## Activity
Go through the listing and copy each line that has the string "Given" in it.

## Task material
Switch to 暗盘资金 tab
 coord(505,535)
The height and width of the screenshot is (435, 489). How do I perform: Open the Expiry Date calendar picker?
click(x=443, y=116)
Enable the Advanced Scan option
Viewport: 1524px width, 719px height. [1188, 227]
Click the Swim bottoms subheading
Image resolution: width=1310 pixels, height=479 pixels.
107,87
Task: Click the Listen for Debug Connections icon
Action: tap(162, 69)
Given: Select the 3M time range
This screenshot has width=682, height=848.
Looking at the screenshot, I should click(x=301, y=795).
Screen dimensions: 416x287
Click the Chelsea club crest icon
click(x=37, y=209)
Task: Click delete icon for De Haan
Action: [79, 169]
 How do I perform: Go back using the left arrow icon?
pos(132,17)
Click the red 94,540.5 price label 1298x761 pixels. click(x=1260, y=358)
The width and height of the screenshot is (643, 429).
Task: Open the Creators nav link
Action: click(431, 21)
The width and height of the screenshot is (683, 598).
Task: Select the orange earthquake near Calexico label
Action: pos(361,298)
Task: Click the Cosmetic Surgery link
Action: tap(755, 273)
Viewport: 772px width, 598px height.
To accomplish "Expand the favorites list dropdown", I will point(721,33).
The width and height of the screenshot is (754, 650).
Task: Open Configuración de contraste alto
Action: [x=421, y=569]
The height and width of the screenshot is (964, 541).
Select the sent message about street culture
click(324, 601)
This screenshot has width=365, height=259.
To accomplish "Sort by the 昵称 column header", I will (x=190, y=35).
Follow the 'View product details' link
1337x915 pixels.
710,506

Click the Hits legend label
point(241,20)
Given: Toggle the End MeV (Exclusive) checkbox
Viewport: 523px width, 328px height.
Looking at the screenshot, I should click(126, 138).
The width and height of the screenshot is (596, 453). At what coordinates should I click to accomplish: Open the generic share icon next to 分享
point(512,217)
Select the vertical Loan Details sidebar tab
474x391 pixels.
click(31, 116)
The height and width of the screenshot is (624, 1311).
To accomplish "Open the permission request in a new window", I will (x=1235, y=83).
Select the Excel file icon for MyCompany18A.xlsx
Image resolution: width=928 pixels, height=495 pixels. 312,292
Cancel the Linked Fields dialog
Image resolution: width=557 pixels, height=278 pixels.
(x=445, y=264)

## Exercise answer
Given: Select the 3M time range
Given: Toggle the End MeV (Exclusive) checkbox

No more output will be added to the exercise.